Begin Excerpt

# Backup and restore
- Feature name: backup/restore
- Associated: [#17605](https://github.com/MaterializeInc/database-issues/issues/5119)

# The Problem

Materialize stores data in S3 and metadata in CRDB. When restoring from backup, it's important that the data and the metadata stay consistent, but it's impossible to take a consistent snapshot across both. Historically, restoring an environment to a historical state would involve a significant amount of manual or error-prone work.

## Success criteria

Reasons one might want backup/restore, and whether they’re in scope for this design —

| Scenario | Example                                                                                                                                                          | In scope? |
| --- |------------------------------------------------------------------------------------------------------------------------------------------------------------------| --- |
| User-level backups | A user wants to explicitly back up a table, either ad-hoc or on some regular cadence.                                                                            | No. (A S3 sink/source would provide similar functionality and integrate better with the rest of the product surface.) |
| User error | A user puts a bunch of valuable data into a table, deletes a bunch of rows by accident, and asks us to restore it for them.                                      | No. (Possibly useful for a system of record, but substantially more complex.) |
| Controller bug | The compute controller fails to hold back the since of a shard far enough in a new version of Materialize, losing data needed by a downstream materialized view. | Yes! |
| Persist bug | A harmless-seeming change to garbage collection accidentally deletes too much.                                                                                   | Yes! |
| Snapshot | A shard causes an unusual performance problem for some compute operator, and we’d like to inspect a previous state to investigate.                               | Nice to have. |
| Operator error | An operator typos an aws CLI command, accidentally deleting blobs that are still referenced.                                                                     | Yes. (Impossible to prevent an admin from deleting data entirely, but it’s good if we can make ordinary operations less risky.) |

Motivated by the above and [some other feedback](https://github.com/MaterializeInc/database-issues/issues/5119), this design doc focuses on infrastructure-level backups (without no product surface area) that optimize for disaster recovery. For other possible approaches or extensions to backup/restore, see the [section on future work](#future-work).

End Excerpt

▶ **Stated exercise A**: Name every scenario listed in the table of the backup and restore design doc.
▶ **Stated exercise B**: From the backup and restore design doc, output the passage from "# Backup and" to "or error-prone work." with no changes.
The lines after this point are separate material, unconnected to the backup and restore design doc.

Begin Data listing

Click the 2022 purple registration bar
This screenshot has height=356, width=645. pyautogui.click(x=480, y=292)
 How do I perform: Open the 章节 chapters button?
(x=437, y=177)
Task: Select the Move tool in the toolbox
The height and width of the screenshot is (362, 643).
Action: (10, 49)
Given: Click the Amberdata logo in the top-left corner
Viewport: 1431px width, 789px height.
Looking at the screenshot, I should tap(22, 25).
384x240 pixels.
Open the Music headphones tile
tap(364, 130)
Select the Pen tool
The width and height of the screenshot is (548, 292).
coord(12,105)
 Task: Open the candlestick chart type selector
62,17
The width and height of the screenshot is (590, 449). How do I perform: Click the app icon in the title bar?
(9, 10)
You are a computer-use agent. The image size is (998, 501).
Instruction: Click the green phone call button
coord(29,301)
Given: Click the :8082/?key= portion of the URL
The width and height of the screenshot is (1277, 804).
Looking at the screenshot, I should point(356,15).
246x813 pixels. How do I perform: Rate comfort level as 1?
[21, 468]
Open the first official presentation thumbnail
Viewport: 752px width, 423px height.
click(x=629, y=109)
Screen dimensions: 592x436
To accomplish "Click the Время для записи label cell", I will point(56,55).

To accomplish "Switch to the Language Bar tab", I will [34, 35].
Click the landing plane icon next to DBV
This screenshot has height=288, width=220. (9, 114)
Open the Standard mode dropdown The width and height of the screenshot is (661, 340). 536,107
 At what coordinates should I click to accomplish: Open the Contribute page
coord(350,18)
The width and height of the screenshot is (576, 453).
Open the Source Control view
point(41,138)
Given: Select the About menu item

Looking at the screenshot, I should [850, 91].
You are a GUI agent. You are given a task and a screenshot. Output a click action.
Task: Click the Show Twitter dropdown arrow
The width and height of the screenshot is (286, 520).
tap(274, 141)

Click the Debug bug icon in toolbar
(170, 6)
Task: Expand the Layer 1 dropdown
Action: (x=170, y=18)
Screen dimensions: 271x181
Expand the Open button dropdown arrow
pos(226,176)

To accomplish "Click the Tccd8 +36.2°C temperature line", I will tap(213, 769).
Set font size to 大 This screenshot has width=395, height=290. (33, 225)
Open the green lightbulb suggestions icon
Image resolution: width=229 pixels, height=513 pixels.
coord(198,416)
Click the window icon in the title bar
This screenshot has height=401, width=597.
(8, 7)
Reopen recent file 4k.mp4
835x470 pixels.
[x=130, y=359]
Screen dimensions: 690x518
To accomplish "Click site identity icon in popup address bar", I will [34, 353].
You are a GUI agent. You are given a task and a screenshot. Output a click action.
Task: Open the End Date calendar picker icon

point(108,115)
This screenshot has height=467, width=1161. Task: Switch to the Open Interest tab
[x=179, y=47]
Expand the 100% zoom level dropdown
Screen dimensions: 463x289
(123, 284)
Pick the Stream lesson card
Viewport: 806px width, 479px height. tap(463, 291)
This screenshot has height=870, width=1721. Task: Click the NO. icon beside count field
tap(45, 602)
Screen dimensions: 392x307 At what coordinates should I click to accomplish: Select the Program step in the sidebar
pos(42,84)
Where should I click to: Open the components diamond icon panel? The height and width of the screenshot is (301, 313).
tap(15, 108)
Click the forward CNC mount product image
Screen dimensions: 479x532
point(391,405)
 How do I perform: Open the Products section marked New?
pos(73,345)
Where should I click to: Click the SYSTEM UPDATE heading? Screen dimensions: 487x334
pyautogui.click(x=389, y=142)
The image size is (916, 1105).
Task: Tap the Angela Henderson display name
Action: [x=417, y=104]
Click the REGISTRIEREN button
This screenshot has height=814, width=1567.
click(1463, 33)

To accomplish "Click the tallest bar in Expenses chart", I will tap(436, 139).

End Data listing

▶ **Task result A**: User-level backups, User error, Controller bug, Persist bug, Snapshot, Operator error

▶ **Task result B**:
# Backup and restore
- Feature name: backup/restore
- Associated: [#17605](https://github.com/MaterializeInc/database-issues/issues/5119)

# The Problem

Materialize stores data in S3 and metadata in CRDB. When restoring from backup, it's important that the data and the metadata stay consistent, but it's impossible to take a consistent snapshot across both. Historically, restoring an environment to a historical state would involve a significant amount of manual or error-prone work.